J'ai trahi ma meilleure amie.

Six mots, une phrase, une réalité venimeuse.

Qui dispersaient une douleur tellement forte que Nathalie tomba dans l'apathie.

Chaque seconde lui semblait éternité, chaque instant lui paraissait infinité.

Gabriel, lui, pressentit que sa partenaire craquait, qu'une digue était rompue.

Pendant que sa propre sentence transformait Nathalie en insensible, il s'approcha d'elle.

Et son premier geste d'apaisement aurait pu paraître étrange à quelqu'un d'extérieur.

Il remonta les lunettes de Nathalie sur son front.

« Il vaut mieux les retirer, pour que votre aveuglement ne soit que passager.
J'ai fait le test, les larmes accrochent beaucoup sur le verre des lunettes. »

Elle sourît à peine, mais elle avait l'impression qu'une issue était apparue. Elle apercevait la lumière du soutien. Elle pressentait que, peut-être, il y avait un moyen pour limiter la condamnation.

Mais il était si près...à travers le nuage de ses larmes, elle le voyait, penché sur elle.

Et quand il lui demanda pourquoi elle prononçait un jugement si dur envers elle-même, elle n'hésita plus à répondre que c'était tout simplement la vérité.

Que, cette trahison, elle n'était pas volontaire.

Il essuya les larmes qui lui brouillaient la vue, et lui murmura avec douceur :

« Mais alors, pourquoi vous en voulez-vous tellement ?

— Parce que c'est le type de trahison involontaire que l'on peut détruire si elles n'ont pas trop d'importance. Mais je l'ai laissée grandir...

— Est-ce vraiment une trahison, demanda-t-il avec un demi-sourire, si elle n'est pas accomplie ?

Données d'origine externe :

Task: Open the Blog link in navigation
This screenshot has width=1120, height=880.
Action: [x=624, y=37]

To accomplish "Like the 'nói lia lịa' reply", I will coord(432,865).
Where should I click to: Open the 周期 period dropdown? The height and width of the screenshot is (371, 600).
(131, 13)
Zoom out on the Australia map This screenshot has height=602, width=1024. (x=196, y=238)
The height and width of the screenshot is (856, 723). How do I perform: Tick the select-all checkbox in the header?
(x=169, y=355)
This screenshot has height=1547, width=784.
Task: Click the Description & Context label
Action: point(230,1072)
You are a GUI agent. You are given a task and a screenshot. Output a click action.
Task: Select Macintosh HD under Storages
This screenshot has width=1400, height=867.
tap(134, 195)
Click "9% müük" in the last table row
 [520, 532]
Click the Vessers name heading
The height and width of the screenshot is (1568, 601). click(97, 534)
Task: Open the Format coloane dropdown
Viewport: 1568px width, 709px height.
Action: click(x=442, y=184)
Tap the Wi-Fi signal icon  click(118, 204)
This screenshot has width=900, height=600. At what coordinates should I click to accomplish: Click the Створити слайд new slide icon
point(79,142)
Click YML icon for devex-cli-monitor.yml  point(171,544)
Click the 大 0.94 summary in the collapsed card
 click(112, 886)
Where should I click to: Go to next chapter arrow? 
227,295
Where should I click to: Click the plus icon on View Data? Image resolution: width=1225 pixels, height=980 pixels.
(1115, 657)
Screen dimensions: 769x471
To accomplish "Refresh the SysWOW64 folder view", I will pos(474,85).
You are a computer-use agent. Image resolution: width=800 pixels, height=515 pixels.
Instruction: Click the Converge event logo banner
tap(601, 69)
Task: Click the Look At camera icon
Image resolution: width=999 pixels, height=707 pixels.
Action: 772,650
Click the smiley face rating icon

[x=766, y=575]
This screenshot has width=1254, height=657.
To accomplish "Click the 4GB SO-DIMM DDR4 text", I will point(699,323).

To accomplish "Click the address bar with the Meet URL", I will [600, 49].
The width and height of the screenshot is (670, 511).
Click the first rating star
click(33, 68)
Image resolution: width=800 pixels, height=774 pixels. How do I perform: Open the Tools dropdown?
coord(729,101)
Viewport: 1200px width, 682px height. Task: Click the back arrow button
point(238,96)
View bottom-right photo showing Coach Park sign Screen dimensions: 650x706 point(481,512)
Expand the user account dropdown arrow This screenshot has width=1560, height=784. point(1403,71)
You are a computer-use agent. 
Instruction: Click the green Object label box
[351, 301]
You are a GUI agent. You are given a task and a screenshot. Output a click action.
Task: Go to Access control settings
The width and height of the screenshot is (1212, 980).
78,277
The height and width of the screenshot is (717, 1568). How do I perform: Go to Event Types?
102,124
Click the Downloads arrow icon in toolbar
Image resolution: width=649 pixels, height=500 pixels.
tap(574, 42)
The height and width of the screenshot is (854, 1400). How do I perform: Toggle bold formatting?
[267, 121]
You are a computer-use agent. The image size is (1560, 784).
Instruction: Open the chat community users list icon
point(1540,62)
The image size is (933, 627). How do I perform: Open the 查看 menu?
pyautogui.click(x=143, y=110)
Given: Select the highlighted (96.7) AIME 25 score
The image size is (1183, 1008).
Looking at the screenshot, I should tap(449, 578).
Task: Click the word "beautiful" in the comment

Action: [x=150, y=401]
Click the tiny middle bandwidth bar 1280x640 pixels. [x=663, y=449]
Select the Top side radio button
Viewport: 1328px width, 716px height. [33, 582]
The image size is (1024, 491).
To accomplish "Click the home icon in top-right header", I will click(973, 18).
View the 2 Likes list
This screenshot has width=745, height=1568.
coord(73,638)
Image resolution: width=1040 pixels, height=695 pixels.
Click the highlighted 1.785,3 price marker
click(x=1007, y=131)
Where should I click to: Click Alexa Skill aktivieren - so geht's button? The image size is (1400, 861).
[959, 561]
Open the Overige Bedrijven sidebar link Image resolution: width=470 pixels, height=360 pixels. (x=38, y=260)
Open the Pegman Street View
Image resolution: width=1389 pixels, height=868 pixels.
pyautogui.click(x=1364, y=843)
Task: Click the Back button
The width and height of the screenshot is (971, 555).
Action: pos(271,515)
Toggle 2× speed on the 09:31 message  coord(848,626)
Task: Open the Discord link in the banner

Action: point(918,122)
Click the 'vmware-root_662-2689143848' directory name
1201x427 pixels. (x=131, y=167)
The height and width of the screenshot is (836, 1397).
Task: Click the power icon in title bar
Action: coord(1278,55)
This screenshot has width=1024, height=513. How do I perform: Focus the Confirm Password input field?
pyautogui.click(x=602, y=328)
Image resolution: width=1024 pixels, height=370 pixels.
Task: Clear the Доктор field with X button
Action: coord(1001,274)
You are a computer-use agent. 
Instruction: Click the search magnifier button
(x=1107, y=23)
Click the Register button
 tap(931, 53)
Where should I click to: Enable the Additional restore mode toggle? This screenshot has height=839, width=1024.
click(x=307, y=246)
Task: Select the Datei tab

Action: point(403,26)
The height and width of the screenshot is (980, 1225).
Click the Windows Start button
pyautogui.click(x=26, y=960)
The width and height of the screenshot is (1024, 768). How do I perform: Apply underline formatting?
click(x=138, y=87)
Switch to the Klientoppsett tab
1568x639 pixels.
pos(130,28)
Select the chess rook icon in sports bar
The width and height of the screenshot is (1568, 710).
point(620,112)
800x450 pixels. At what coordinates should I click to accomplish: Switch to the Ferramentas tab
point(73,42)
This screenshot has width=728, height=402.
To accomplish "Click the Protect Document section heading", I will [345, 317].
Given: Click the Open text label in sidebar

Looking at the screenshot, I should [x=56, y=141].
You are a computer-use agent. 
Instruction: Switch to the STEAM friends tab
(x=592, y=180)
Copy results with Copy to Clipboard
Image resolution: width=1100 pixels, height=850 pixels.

— La volonté y est...et ça suffit. Vous avez compris de quoi je parle ?

— Ne soyez pas surprise. Je suis peut-être asocial, mais je suis observateur. J'aimerais que vous me le disiez cependant...

— Si vous voulez. Mais ce sont des mots durs à prononcer.

— La première fois seulement. Je vous le promets.

— Vraiment ? Je ne risque rien de toutes façons, n'est-ce pas ?

— Non.

— Alors...

— Regardez-moi.

— Vous êtes d'une exigence ! Mais je plie. Je plie à tout, de toutes façons.

» Je vous aime. »

Gabriel lui sourît doucement, et se pencha vers elle.

Ses doutes de tout à l'heure étaient dissipés. Ses sentiments battaient maintenant puissamment dans son cœur.

Il avait demandé un signe, il en avait eu un.

Alors il embrassa Nathalie, délicatement.

Son cœur battait, et il avait peur. Peur de la réaction qu'elle pourrait avoir, peur qu'elle retombe dans une crise de larmes, peur de se tromper. Peur de mal faire, et de la briser.

Alors, le baiser ne dura qu'un millième de seconde. Même pas un instant, mais un geste qui voulait tout dire.

« Je suis là. Je vous aime aussi. »

Les larmes revinrent dans les yeux de Nathalie, mais cette fois, ce n'était pas des larmes de panique. C'était des larmes de bonheur.

Et Gabriel, lui aussi, se laissa submerger par l'émotion, en la serrant dans ses bras.

La nuit veillait sur eux, et ne les trahirait pas.

Leur amour était scellé.

************

1562 Mots.

 Cet OS m'a pris deux jours à taper...Et une semaine ou deux à imaginer. 

 J'avais plein de fins possibles en tête, mais j'ai gardé celle-ci pour éviter la pluie de révélations.

 Je sais, faire un OS Papyura qui s'intitule "Emilie", c'est un peu tordu. Mais en fait, c'est suite aux deux précédents, je me suis dit que j'allais faire un OS avec pour titre chaque personnage important au manoir. 

 (Je n'ai toujours pas écrit l'OS "Adrien", parce que ça sous-entend de l'Adrinette et c'est le couple avec lequel j'ai le plus de mal...)

 Vous pensez quoi de mon texte ?

 Bises,

   Jeanne.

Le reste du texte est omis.